En España se diagnostican más de 25.000 casos de cáncer de próstata cada año. Es el tumor más frecuente en el varón —uno de cada cinco hombres lo padecerá a lo largo de su vida—, y su incidencia continúa en aumento. Afortunadamente, los avances en detección precoz y cirugía permiten que en los casos de cáncer confinado a la próstata la prostatectomía radical consiga más del 90 % de supervivencia a los cinco años. Sin embargo, muchas veces deja secuelas que condicionan profundamente la calidad de vida, como la incontinencia urinaria o la disfunción eréctil.

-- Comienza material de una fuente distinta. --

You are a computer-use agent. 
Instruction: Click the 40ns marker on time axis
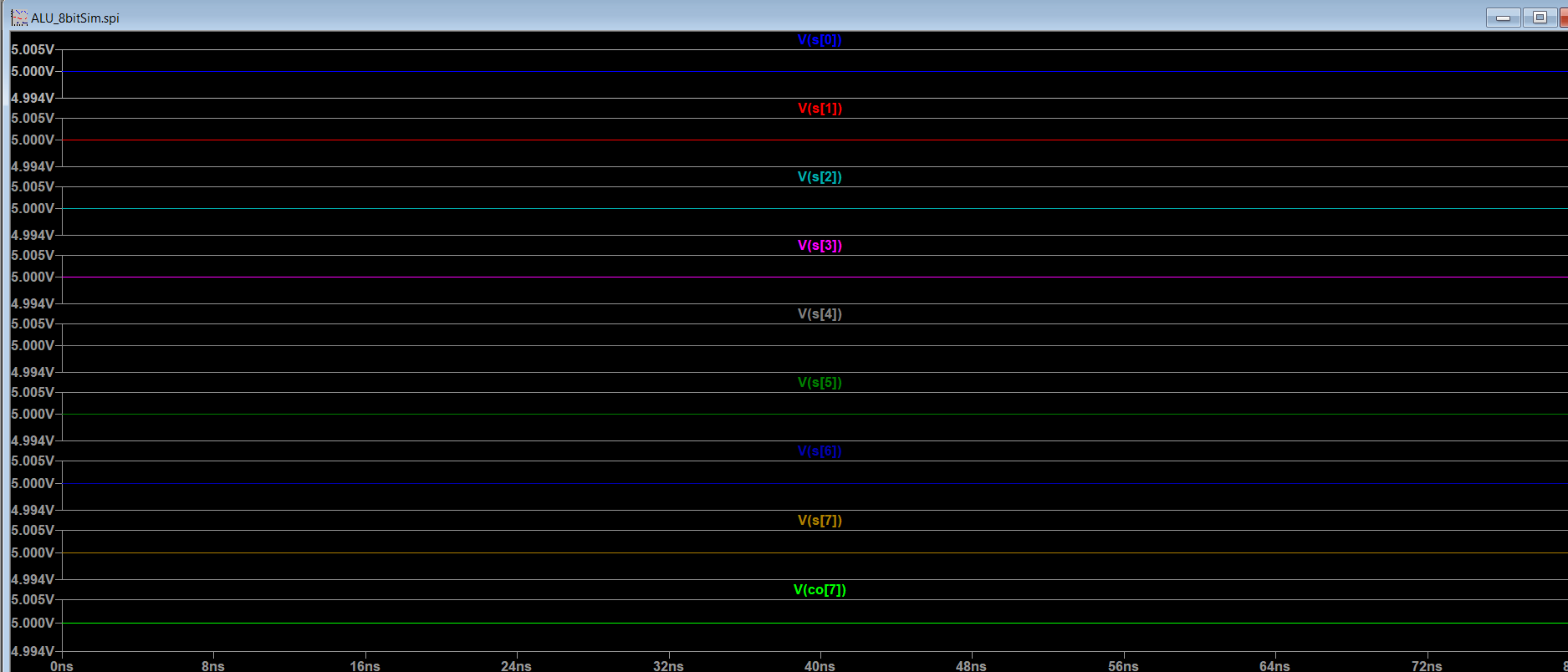[820, 666]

La Rehabilitación tras el cáncer de próstata no es un añadido, sino una parte imprescindible del tratamiento. Aunque algunos pacientes logran recuperarse completamente sin necesidad de intervención rehabilitadora, no es posible predecir de antemano quiénes lo harán y quiénes no. Por ello, lo óptimo sería que todos los hombres fueran valorados por un médico rehabilitador, incluso antes de la cirugía.

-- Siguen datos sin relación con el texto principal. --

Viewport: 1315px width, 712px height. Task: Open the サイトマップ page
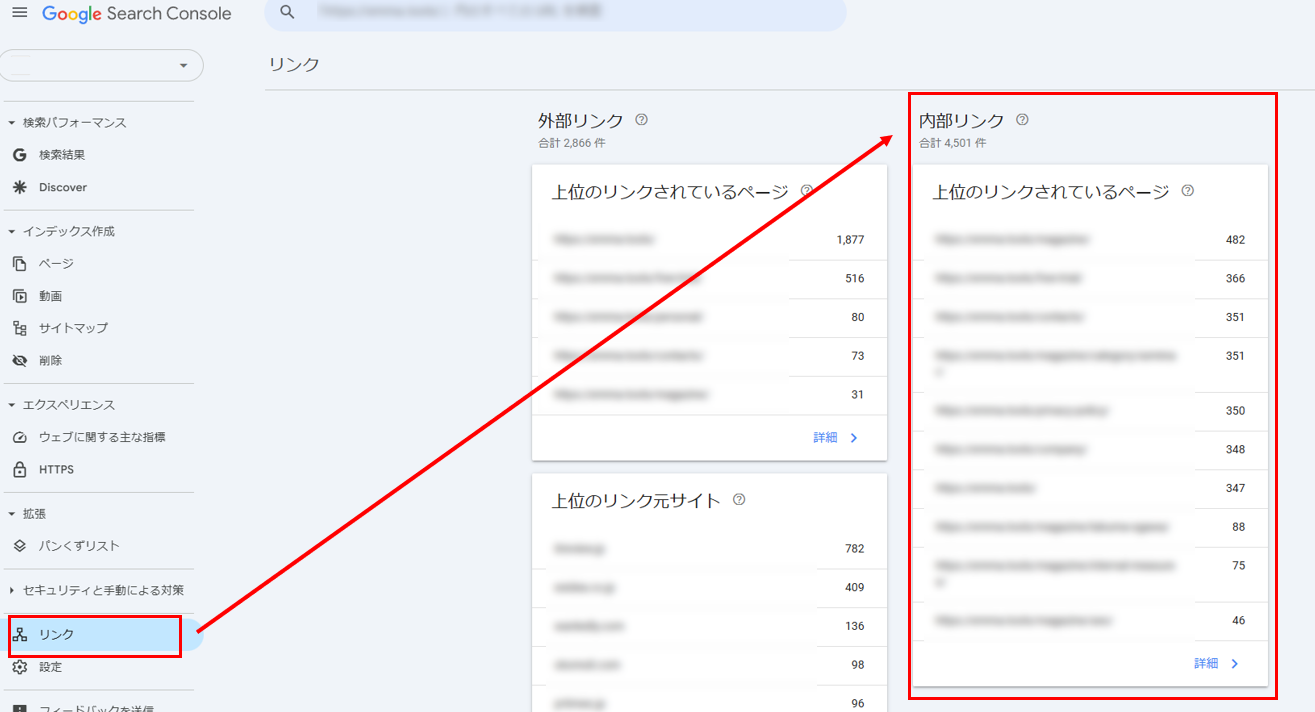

Sin una atención estructurada, muchos pacientes conviven con pérdidas de orina o disfunción eréctil que podrían haberse reducido significativamente, ya que en España el acceso a la Rehabilitación urológica es desigual y no está garantizado en todos los hospitales públicos.

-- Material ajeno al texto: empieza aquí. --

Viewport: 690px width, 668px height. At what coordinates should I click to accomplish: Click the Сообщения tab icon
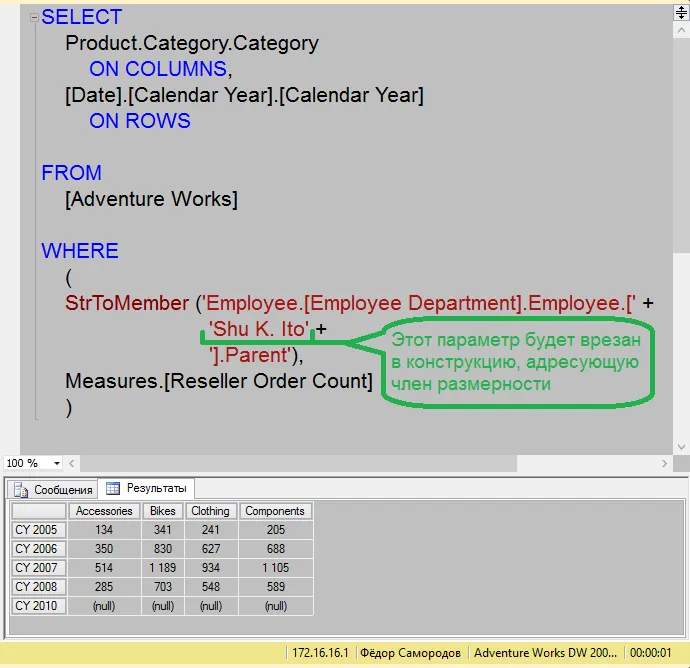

Estos datos han sido dados a conocer por la Dra. Laura Morales Ruiz, médica rehabilitadora de la Sociedad Española de Rehabilitación y Medicina Física (SERMEF), con motivo del movimiento Movember, que cada noviembre promueve la salud masculina y la concienciación sobre el cáncer de próstata, el cáncer de testículos y la salud mental del hombre.